Po audycji w Telewizji Republika, jako pierwszy głos zabrał czwartkowego poranka w TVN-ie, znany internautom minister od Przewałów. Czyli Halicki – autor ostatniego Przewału jego partii i rządu pt. Przetarg na Internet szerokopasmowy. Już się szykuje proces przed sądem arbitrażowym w Paryżu, gdzie Polsce grozi grzywna w skromnej kwocie 500 mln euro. Oczywiście – na początek.

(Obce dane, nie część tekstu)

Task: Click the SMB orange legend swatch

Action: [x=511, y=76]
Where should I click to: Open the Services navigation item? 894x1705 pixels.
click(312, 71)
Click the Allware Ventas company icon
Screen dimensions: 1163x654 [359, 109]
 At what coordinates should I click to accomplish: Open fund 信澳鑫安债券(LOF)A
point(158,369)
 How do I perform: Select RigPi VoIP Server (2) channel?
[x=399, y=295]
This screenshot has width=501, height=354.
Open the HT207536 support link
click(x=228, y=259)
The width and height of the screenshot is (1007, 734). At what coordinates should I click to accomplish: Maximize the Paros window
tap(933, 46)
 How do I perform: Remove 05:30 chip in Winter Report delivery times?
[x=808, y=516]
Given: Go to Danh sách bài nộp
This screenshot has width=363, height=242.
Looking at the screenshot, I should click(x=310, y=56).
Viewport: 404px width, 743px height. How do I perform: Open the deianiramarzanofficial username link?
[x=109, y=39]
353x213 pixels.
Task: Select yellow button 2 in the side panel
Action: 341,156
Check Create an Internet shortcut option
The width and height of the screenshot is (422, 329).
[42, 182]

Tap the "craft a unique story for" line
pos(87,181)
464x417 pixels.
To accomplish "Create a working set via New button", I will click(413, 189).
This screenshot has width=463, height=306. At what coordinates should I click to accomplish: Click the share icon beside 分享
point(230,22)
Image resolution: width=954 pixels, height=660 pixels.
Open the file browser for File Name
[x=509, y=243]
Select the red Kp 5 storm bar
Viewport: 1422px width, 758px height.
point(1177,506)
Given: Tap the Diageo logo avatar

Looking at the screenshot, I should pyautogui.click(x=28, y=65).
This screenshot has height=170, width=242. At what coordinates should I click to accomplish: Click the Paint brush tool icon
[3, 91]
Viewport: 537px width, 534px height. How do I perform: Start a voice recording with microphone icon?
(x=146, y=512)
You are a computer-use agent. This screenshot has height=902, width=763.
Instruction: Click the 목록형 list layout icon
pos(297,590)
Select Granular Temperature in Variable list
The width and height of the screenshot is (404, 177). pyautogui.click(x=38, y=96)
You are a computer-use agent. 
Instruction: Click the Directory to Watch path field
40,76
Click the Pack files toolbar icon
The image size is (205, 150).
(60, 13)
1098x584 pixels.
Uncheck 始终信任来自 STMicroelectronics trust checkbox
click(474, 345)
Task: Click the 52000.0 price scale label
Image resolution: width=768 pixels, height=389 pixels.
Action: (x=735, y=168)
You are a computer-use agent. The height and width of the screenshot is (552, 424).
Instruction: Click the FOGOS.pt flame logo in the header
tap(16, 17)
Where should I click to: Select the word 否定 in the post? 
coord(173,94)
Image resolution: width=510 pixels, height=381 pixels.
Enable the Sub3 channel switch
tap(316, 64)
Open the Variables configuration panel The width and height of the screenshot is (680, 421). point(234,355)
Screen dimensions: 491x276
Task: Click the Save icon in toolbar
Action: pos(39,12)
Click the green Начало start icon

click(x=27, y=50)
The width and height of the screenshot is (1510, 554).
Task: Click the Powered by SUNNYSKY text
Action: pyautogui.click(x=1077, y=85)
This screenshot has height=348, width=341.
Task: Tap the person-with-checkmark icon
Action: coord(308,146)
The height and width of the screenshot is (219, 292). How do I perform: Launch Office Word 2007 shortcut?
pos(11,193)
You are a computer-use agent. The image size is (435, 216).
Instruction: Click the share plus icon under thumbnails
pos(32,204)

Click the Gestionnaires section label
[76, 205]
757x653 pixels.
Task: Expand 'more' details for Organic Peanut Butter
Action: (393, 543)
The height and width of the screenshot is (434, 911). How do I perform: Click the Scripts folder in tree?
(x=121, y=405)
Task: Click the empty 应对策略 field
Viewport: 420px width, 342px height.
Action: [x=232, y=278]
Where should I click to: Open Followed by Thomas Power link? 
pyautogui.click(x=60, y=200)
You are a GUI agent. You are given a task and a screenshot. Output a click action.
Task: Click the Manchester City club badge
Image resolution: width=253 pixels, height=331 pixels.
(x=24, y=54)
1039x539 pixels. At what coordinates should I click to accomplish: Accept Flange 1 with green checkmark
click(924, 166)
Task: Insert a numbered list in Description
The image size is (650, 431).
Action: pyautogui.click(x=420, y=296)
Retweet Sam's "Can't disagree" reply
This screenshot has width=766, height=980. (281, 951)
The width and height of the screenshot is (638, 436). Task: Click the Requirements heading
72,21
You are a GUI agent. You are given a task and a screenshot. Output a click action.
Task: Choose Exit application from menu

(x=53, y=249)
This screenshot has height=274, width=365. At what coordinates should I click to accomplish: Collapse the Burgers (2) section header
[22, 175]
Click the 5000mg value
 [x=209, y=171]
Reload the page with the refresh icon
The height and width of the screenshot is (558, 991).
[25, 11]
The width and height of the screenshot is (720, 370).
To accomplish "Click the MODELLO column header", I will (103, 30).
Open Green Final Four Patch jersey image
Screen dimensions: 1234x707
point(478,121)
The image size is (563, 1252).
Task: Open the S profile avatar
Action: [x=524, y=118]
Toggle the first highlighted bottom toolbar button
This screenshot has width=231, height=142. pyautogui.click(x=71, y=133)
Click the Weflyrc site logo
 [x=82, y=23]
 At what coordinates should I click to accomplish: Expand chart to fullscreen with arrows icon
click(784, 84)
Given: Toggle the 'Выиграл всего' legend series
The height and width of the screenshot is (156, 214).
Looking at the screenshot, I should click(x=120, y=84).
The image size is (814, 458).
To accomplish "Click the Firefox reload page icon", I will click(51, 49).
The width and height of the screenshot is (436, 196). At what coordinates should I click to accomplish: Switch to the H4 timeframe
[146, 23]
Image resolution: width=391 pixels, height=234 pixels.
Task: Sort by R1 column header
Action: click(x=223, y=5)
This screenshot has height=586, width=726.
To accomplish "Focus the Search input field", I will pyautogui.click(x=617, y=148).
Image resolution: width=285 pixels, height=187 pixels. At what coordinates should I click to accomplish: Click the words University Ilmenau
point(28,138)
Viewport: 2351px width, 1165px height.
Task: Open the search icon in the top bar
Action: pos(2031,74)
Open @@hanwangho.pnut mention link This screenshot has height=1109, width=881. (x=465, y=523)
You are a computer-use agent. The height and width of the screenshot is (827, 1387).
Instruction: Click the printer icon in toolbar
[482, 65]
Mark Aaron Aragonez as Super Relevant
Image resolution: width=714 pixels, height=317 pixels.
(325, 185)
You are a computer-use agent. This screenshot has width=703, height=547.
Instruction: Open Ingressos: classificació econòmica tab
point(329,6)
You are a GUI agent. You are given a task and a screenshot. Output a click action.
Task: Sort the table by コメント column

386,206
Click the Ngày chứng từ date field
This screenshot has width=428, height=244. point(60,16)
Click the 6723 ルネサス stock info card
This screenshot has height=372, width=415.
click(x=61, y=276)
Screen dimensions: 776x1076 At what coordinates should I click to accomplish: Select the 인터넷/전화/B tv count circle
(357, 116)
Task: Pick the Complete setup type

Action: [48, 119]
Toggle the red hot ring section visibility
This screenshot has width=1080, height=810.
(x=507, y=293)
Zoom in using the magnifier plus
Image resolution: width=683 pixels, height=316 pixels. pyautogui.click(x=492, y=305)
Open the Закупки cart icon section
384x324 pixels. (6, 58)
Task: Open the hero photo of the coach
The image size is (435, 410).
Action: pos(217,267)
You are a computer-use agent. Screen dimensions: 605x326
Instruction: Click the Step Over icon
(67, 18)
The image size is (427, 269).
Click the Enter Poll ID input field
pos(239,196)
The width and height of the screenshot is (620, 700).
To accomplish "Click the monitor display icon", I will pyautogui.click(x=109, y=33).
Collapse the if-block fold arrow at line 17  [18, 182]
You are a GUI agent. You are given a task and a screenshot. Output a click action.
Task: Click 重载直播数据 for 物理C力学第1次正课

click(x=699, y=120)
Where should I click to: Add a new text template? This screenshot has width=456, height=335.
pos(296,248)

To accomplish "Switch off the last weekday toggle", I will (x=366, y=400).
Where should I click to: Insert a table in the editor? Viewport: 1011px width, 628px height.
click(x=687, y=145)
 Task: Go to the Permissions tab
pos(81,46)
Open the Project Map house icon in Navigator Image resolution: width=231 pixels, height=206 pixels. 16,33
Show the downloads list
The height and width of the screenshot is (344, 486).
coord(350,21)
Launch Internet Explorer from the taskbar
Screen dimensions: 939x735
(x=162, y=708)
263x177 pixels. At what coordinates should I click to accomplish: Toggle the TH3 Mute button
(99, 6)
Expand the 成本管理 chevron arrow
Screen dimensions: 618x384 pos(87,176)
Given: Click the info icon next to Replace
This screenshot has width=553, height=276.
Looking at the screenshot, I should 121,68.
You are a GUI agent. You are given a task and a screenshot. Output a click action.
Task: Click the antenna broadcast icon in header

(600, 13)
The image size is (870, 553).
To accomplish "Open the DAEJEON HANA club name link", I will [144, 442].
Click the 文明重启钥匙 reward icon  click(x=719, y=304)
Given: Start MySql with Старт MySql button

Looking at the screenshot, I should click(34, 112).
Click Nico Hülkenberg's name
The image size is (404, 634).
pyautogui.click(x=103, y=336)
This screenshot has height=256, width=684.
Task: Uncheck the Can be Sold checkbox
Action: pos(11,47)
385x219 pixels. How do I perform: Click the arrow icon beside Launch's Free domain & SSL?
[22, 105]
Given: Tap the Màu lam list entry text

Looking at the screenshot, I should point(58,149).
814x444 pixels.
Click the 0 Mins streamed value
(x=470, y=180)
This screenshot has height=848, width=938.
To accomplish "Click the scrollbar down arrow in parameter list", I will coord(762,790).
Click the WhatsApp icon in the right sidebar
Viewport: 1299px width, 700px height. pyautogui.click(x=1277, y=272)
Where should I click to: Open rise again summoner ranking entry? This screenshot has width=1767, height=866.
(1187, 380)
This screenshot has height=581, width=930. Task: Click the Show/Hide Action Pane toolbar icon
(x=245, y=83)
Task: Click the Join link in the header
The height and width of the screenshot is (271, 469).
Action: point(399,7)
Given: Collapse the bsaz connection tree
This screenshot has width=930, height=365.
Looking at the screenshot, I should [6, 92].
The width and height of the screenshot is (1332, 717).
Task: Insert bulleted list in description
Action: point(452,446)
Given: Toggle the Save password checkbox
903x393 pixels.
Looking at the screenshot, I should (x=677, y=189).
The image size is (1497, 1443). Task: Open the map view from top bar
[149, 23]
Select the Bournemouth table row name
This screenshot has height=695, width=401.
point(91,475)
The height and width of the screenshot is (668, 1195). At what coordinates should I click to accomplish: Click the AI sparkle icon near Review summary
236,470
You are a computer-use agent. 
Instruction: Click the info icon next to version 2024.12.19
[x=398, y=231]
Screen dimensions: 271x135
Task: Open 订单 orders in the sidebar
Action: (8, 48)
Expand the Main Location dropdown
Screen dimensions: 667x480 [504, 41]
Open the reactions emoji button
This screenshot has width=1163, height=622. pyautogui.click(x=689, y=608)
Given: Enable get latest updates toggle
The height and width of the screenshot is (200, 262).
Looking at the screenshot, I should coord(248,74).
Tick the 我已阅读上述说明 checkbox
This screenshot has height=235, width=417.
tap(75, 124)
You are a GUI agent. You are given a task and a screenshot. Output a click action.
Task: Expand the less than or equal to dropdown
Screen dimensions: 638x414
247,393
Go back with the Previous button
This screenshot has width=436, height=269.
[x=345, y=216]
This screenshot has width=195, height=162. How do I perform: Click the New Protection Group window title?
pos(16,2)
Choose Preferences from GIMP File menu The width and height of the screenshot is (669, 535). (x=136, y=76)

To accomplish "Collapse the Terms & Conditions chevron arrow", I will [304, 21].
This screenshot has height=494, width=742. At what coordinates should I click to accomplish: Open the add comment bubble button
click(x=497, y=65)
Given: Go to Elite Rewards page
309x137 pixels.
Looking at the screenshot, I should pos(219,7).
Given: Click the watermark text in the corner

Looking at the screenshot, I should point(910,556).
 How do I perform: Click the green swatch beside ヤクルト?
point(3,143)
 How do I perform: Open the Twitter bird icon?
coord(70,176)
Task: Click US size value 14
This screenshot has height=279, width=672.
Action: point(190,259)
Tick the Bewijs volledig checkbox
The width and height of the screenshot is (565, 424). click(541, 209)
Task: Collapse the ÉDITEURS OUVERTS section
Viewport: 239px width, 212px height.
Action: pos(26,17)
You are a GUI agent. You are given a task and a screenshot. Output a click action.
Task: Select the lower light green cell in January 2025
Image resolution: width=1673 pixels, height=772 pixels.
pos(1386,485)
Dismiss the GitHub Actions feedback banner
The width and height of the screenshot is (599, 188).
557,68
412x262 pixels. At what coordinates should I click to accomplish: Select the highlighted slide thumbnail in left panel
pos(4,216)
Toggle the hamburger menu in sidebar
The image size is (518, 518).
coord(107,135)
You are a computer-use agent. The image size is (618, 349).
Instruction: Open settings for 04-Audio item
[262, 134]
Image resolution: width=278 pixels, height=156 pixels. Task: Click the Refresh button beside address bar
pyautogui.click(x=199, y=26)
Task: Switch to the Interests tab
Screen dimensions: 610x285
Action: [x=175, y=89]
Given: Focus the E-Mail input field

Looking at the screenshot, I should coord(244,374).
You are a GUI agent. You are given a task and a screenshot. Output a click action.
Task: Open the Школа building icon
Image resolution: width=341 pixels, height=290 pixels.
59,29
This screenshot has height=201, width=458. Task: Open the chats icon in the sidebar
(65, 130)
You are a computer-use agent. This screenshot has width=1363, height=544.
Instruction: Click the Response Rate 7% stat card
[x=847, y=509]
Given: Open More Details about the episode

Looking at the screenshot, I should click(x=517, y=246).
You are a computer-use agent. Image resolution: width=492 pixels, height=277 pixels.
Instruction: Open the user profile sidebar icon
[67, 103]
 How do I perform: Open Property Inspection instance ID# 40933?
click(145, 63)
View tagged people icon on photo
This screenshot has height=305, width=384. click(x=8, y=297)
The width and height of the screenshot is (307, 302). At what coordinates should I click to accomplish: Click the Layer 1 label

Minister Halicki pytany przez red. Rymanowskiego o kolejny Przewał - oczywiście nie słyszał taśm ujawnianych przez Telewizję Republika. Ale min. Halicki – godny następca ministra ds. cyfryzacji Boniego, za którego błyskotliwej kariery doszło do największego w historii Przekrętu w sprawie informatyzacji Polski – poczuł się wstrząśnięty tym odkryciem. Bo oto wraca, zdaniem specjalisty od Przewałów, Polska zaściankowa, zacofana, gdzie nie będzie już można zrobić żadnego Przewału: „Alternatywa jest b. prosta: albo mamy państwo otwarte i przyjazne, także dla mniejszości, albo Polskę, która służy Polsce w sposób centralistyczny. Polska homofobiczna nie jest moim marzeniem – podsumował kolejny Przewał min. Halicki.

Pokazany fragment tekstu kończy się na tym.